Opinion
(August Term, 1849.)
A court of equity never interferes in behalf of a mere legal demand until the creditor has tried the legal remedies and found them ineffectual.
CAUSE removed from the Court of Equity of ROWAN, at Spring Term, 1848.
Boyden, W.J. Alexander, and H.C. Jones for plaintiff.
Osborne and Craige for defendants.
It appears upon the bill that the defendant Nathan B. Taylor (226) was indebted in two several bonds or notes to one John Murphy, amounting in the whole to $7,000, and that the plaintiff and one Nathan Chaffin, who is dead, were his sureties. Judgments were obtained and executions issued, and the plaintiff alleges he has paid $5,000 upon them, the balance being paid by the estate of Chaffin, and that he has commenced his action at law against the defendant N.B. Taylor to recover the money so paid by him, which is still pending. The bill alleges that Nathan B. Taylor has fraudulently assigned over to the defendant Moses B. Taylor all his property of every kind, and that the plaintiff is fearful he will sell the same and collect the debt due to the assignor, and that both of them will remove beyond the jurisdiction of the court, so that, if he recover a judgment against N. B. Taylor, there will be no property subject to an execution, and he will be unable to procure satisfaction of what is due to him. The prayer of the bill is that Moses B. Taylor may be decreed a trustee for the said N.B. Taylor, and may be decreed to hold the property and debts so conveyed subject to the payment of such sum as the plaintiffs shall recover at law against the said N.B. Taylor, and be enjoined, etc., and that the other defendants be enjoined from paying to N.B. Taylor what they owe the former.

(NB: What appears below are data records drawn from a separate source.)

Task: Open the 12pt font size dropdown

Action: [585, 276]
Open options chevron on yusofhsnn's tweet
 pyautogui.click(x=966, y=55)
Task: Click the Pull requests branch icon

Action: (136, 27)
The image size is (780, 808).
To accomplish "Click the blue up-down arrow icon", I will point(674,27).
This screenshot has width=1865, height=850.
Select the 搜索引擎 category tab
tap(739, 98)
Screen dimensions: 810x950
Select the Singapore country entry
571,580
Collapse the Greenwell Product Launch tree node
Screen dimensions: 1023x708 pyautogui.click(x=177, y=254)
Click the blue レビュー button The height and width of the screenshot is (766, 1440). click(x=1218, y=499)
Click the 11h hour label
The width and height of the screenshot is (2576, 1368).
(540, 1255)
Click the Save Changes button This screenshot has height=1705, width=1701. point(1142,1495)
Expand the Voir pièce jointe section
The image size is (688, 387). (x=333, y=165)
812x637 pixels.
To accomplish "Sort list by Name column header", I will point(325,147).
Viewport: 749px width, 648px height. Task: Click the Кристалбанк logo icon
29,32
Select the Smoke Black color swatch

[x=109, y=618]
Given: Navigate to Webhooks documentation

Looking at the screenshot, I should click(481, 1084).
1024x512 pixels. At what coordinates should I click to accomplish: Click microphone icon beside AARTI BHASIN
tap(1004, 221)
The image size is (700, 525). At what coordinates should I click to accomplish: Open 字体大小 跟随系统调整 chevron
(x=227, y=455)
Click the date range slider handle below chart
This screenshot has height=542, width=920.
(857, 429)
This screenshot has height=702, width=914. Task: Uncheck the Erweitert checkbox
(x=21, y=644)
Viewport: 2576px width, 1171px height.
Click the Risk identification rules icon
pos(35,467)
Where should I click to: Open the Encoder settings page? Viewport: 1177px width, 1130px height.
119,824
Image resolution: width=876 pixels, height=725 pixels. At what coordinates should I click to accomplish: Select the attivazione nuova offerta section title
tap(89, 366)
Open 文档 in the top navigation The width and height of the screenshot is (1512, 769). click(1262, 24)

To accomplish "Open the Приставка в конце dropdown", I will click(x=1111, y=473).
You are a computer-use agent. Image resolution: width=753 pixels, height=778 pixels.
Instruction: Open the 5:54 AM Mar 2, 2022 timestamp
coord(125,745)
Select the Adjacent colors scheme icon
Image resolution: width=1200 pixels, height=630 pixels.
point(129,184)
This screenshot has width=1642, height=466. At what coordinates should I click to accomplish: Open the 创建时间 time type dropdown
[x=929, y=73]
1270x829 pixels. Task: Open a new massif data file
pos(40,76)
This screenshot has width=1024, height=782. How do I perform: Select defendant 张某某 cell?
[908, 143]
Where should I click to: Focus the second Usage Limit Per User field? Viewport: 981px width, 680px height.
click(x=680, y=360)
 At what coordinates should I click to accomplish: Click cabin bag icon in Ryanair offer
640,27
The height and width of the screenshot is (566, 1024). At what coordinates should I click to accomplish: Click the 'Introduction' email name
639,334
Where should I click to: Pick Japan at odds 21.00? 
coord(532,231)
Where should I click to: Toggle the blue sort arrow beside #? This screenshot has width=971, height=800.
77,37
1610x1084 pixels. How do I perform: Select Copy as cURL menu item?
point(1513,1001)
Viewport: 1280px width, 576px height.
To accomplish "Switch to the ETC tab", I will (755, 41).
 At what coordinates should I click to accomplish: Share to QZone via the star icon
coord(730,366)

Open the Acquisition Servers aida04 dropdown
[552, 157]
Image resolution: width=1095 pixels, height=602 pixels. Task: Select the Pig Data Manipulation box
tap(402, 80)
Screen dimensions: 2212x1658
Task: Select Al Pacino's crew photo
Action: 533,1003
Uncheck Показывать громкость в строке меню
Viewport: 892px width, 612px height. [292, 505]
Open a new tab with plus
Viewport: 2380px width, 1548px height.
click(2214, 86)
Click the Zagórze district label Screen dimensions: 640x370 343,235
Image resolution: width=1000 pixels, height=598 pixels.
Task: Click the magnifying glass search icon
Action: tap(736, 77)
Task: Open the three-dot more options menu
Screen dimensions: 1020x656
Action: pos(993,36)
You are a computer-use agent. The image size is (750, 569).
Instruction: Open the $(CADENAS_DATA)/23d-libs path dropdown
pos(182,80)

It is apparent upon the face of the bill that it cannot be sustained; that in this stage of the plaintiff's controversy with N.B. Taylor he has no right to ask the aid of this Court. His allegation is that he has paid money for and on account of the defendant, as (227) his surety to John Murphy. If this be so, he has a clear legal remedy, which a court of common law is fully competent to enforce, and it is only after he has established his claim by the judgment of such court that he can claim the aid of this, either to make his execution at law effectual or to give him a decree in the nature of an execution. A court of equity never interferes in behalf of a mere legal demand until the creditor has tried the legal remedies and found them ineffectual. Rambaut v. Mayfield, 8 N.C. 85. The creditor must reduce his debt to judgment, and, in general, take out execution, that it may appear by demanding property of the defendant and the return of nulla bona that satisfaction cannot be had at law. In this case the plaintiff states that he has sued N.B. Taylor at law for this debt, and consequently in the shape of bail, has his debt assured to him. The application is not to call in the aid of the court to secure property the title to which is in a state of controversy at law, but to compel the defendant to give security for the payment of what may be found due to the plaintiff, in addition to that which he has already given at law. The recognition by this Court of the principle assumed in the bill would convert it into a court of common-law jurisdiction in every case where a debtor may be in failing circumstances or the plaintiff may have fears, just or not, that he will make way with his property.
The bill must be dismissed with costs, including a solicitor's fee for N.B. Taylor and the administrator, Benjamin Taylor.
PER CURIAM. Bill dismissed with costs.
Cited: Carr v. Fearington, 63 N.C. 562; Bank v. Harris, 84 N.C. 209; Hackney v. Arrington, 99 N.C. 115.